Written request => List every line of the items below that contains the word "left", copying each line in full.

Records supplied =>

--------------------------------

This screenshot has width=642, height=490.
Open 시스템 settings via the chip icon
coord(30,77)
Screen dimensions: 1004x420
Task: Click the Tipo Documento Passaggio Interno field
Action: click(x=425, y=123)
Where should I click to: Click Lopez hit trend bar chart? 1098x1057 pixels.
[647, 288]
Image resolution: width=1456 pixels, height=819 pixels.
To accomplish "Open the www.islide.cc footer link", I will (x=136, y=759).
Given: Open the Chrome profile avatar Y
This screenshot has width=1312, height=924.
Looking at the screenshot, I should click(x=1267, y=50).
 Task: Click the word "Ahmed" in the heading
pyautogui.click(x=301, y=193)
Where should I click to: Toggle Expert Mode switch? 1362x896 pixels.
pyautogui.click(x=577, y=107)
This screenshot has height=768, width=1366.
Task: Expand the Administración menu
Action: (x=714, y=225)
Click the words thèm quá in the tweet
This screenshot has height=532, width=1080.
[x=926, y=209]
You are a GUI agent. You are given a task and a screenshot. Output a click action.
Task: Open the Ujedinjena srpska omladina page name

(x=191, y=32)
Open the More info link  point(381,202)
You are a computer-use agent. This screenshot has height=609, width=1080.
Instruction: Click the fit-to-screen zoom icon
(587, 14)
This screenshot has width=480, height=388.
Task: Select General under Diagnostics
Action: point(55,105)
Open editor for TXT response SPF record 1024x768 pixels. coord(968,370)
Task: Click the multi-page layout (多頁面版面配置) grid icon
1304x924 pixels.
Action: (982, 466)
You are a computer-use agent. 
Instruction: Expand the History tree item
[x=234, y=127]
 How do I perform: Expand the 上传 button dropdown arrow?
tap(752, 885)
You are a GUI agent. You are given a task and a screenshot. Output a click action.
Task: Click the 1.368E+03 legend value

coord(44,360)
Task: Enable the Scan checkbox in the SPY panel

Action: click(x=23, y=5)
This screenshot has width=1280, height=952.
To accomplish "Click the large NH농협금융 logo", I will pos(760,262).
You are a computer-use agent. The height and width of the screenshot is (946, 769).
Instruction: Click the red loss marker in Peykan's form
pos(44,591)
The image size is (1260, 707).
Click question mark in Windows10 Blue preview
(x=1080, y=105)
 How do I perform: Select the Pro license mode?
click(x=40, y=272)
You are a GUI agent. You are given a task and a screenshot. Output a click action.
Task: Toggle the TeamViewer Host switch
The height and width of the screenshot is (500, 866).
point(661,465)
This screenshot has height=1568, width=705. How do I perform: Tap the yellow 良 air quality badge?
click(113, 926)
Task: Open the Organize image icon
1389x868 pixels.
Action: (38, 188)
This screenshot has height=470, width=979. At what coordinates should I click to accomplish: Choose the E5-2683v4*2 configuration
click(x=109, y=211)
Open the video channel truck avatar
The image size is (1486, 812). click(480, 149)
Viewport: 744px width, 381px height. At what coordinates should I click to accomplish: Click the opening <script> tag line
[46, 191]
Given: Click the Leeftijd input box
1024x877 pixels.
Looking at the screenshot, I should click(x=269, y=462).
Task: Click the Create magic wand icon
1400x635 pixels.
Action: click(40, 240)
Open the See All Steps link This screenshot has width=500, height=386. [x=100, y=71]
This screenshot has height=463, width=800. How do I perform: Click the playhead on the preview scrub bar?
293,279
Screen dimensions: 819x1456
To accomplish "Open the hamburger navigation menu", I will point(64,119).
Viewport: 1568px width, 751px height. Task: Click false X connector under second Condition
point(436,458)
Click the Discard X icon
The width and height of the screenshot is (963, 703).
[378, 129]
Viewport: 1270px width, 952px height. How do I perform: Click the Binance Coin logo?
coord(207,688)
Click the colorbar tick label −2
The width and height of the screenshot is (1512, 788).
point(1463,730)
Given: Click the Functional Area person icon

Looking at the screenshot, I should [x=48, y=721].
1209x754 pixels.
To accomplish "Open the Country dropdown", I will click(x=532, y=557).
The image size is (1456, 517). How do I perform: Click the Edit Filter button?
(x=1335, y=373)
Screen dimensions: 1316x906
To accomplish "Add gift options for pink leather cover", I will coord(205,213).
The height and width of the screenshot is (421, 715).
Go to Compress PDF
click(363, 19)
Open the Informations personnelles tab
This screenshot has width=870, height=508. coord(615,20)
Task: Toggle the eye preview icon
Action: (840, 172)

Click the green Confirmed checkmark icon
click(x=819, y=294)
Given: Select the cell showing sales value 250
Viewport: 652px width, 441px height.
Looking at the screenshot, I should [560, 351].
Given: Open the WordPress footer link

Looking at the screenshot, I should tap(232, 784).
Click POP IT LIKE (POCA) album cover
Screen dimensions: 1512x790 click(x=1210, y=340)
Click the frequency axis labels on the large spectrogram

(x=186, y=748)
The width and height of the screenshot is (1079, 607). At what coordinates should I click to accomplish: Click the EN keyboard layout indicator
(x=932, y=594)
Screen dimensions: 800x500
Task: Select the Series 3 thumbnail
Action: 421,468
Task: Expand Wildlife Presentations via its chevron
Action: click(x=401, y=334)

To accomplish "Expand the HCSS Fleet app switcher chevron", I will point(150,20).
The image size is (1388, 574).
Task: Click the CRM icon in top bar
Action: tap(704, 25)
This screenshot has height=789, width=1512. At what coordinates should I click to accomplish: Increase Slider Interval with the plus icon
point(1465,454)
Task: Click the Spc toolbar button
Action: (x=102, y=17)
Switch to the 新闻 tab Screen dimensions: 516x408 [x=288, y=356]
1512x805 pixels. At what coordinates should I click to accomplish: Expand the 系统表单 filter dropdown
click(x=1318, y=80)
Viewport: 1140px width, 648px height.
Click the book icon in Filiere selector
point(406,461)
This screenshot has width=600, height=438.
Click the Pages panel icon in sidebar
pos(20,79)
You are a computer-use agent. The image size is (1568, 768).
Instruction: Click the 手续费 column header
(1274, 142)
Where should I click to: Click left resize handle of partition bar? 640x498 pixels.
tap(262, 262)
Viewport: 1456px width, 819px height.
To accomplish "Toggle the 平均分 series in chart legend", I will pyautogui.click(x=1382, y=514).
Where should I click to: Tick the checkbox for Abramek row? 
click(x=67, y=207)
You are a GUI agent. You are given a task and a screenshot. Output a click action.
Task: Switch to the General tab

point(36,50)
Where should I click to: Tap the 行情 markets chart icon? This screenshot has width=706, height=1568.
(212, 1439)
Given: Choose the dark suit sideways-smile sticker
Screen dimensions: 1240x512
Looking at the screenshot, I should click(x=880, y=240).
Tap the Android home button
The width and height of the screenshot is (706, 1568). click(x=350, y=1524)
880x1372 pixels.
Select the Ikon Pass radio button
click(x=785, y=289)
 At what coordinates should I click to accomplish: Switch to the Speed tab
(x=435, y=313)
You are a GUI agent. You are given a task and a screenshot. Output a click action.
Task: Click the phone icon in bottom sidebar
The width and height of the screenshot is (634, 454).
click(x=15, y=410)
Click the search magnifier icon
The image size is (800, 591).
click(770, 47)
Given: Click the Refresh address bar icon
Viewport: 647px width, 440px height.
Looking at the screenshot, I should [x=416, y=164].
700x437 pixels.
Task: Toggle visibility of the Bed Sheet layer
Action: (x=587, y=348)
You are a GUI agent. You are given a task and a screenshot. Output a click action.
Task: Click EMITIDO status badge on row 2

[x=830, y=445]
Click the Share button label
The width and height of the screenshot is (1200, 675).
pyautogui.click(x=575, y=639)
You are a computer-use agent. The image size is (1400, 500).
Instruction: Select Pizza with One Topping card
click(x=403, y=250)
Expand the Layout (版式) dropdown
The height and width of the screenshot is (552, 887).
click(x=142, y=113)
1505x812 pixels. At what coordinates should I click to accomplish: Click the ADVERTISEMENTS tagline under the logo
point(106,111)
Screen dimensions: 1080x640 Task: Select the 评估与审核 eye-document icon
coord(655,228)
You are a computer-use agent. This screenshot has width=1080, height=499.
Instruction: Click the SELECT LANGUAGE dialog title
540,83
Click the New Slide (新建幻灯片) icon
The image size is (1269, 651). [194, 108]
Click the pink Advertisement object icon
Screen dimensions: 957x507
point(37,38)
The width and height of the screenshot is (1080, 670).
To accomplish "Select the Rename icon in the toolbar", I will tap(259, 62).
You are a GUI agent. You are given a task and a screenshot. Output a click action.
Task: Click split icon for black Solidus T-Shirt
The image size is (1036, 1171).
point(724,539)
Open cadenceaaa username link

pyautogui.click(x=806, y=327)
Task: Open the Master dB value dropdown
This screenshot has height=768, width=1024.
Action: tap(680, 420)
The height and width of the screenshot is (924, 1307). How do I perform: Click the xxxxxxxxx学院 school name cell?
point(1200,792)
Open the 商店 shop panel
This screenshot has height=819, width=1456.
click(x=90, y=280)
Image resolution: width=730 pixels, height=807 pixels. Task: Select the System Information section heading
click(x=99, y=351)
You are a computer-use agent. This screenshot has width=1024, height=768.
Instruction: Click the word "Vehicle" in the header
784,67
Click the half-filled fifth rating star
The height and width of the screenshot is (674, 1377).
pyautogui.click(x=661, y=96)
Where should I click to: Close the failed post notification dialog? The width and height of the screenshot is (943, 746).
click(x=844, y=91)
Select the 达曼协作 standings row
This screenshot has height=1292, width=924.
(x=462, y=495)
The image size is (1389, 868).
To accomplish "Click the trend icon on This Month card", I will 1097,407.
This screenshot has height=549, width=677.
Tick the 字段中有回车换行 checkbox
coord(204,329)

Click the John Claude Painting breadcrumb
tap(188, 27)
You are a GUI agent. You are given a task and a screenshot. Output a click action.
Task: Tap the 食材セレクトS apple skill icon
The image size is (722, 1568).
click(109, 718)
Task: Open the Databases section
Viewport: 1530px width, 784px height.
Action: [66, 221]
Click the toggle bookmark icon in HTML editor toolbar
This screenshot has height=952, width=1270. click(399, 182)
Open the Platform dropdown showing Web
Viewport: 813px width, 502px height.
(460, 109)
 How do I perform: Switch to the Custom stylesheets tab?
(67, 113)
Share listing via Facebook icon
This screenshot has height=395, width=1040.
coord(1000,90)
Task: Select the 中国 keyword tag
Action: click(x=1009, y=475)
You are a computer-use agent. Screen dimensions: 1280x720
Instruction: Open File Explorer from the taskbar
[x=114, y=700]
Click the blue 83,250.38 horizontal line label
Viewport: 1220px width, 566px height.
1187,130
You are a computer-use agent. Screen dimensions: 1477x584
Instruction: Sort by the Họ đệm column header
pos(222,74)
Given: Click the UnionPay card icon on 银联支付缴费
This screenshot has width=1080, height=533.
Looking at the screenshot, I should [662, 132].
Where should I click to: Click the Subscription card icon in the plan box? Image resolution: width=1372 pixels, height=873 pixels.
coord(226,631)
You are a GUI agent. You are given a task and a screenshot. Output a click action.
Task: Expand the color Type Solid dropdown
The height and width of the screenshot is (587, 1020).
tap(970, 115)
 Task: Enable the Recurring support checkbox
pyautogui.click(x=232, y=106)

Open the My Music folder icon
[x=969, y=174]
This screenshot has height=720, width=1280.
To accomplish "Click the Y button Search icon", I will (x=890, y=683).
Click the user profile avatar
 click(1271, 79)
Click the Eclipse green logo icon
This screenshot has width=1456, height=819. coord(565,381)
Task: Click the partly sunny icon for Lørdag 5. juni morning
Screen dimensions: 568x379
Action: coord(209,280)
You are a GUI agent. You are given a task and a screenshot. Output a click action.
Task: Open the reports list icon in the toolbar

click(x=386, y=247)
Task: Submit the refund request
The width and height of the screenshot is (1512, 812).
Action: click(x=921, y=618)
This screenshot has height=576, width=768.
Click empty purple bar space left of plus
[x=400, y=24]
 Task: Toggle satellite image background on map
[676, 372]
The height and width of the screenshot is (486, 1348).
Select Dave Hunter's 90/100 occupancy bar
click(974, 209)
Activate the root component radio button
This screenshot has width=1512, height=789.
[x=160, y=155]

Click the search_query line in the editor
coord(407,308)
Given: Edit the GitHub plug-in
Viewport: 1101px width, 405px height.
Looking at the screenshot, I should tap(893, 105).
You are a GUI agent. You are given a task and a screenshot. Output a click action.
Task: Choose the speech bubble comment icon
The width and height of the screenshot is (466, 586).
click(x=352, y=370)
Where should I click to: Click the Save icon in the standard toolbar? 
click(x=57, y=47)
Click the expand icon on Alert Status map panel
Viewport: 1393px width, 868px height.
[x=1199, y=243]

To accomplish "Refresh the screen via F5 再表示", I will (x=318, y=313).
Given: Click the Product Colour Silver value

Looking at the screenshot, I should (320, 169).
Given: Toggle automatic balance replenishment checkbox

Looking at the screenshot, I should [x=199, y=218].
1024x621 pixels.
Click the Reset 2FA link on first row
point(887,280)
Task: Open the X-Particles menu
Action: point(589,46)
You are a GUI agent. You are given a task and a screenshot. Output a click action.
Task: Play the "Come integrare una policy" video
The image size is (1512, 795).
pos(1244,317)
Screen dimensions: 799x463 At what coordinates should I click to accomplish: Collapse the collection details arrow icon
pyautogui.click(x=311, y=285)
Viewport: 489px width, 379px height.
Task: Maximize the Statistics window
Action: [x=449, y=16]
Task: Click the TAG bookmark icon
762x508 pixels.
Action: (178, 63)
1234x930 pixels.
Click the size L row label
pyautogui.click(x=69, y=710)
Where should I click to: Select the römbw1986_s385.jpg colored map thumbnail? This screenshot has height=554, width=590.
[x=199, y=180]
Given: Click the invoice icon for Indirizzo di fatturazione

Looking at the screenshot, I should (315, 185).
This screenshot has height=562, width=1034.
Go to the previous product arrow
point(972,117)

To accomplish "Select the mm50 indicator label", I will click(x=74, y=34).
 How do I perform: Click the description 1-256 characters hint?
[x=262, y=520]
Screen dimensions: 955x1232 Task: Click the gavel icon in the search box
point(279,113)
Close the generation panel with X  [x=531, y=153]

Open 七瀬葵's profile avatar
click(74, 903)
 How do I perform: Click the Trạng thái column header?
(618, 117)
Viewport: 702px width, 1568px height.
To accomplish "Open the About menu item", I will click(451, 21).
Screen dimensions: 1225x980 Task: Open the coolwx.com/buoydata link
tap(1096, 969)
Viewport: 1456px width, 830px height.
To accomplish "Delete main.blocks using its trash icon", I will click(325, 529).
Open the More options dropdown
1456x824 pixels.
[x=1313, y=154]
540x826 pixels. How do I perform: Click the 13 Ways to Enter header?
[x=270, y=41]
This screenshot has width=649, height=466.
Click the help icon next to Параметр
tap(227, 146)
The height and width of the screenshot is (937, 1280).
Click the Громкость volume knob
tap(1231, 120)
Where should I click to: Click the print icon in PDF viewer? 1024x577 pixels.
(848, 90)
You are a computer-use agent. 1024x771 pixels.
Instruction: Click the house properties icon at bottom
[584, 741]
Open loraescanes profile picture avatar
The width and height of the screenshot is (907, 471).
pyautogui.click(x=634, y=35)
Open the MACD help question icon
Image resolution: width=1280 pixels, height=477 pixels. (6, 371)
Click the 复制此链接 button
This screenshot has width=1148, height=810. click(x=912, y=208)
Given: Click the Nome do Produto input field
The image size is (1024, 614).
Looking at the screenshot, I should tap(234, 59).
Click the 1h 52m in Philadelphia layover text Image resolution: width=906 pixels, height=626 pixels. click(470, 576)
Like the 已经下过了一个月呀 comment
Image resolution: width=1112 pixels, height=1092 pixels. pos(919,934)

--------------------------------

Written answer =>
Where should I click to: Click left resize handle of partition bar? 640x498 pixels.
Click empty purple bar space left of plus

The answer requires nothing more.